According to Dr. Kasper, early on doctors knew patients who were very sick progressed to respiratory failure and required being put on a ventilator. So early treatments focused on trying to prevent that outcome.
Avoiding Need for a Ventilator
“What’s changed in that time is that we developed a lot of strategies – some which are pharmacologic, some of which are patient management strategies that have helped with lung-related infection injury to keep people from progressing to full respiratory failure and ICU hospitalization, he says.
Part of the patient management strategy involved proning – putting patients on their stomachs.
According to Dr. Kasper, “It helps oxygenate the posterior portions of the lungs. It is a free procedure that is minimally invasive to the patient and outside of some discomfort from being in the same position for a prolonged period of time, it has shown a very big benefit in maintaining oxygen levels in the blood – reducing the progression of the disease toward intubation.”
Research from prior coronavirus infections such as SARS-CoV and MERS-CoV suggested there might be clinical benefit for hydroxychloriquine for treatment of patients with COVID1-9.
Dr. Kasper explains, “What has changed since that time is that we have multiple, randomized, controlled placebo trials that have not yet shown clinical benefit for hydroxychloroquine for patient care. That was accepted by the government with the rescinding of the FDA’s Emergency Use Authorization in June.”
Other Successful Strategies
Remdesivir is an anti-viral medication the FDA approved for use in treatment of COVID-19 patients under the FDA’s Emergency Use Authorization. It can prevent the virus from spreading within the body. Many hospitals throughout the 14-hospital OSF HealthCare Ministry have access to Remdesivir as part of a revolving reserve.
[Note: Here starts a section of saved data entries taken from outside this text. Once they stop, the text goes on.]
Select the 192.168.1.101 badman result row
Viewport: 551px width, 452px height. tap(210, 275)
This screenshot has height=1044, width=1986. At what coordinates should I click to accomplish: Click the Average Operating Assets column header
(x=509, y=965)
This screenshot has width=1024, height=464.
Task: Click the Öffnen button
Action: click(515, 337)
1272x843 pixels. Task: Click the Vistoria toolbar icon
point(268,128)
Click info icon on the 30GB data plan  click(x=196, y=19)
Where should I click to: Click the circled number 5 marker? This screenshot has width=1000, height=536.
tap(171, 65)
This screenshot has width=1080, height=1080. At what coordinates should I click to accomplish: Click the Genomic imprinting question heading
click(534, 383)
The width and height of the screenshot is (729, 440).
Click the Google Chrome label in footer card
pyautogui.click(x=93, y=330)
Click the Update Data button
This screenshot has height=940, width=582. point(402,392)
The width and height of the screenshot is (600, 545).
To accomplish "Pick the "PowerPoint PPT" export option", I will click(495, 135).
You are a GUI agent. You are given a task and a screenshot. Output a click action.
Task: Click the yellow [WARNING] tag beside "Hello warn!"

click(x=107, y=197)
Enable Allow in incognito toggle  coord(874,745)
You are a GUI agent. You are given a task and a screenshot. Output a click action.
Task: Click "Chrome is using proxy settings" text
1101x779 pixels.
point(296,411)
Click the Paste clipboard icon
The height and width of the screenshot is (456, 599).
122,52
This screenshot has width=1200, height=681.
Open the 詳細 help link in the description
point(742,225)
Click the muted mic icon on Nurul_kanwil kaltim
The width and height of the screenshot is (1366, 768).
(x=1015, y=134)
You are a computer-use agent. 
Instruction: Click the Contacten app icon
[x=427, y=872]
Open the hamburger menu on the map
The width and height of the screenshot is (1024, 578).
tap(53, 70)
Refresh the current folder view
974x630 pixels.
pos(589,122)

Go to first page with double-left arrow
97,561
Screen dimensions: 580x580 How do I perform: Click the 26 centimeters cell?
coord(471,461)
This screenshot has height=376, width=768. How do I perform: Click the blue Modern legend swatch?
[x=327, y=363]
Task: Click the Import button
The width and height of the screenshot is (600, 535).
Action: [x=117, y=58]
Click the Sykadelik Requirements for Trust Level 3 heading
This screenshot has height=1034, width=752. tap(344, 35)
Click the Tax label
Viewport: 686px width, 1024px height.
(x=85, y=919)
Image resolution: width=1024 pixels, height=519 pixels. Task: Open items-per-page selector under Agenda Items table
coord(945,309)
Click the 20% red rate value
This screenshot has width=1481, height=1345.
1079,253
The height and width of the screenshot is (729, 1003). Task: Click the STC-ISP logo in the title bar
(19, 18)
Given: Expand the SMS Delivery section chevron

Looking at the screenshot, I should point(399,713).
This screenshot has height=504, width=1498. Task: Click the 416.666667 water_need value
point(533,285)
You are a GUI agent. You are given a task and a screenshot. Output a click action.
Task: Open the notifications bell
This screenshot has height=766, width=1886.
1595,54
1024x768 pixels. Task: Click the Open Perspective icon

Additionally, Dr. Kasper says there are other strategies for people seeking care with more advanced symptoms of COVID-19 that haven’t received as much media attention.
“Specific other strategies that have been shown to reduce mortality include dexamethasone which is a steroid – which is FDA approved for many other conditions but has been shown to reduce mortality rates in patients with COVID-19 infection that are requiring supplemental oxygen or ICU-level admission."
Dr. Kasper says all viruses cause inflammation, which is the body’s attempt to control the spread of the virus. However, some people’s immune system creates such a big response the inflammation can lead to excessive damage that extends beyond the lungs to other organs, leaving long-term negative effects.
“There are things we’re only aware of now because people who became infected in February and March are now showing us what happens over the long term." He adds, "Our concern remains not only the acute infection but ensuring that long-term damage doesn’t occur to anyone that has the disease.”
Another strategy includes giving patients medication to prevent blood clotting, which can also happen as the body’s immune system kicks into overdrive.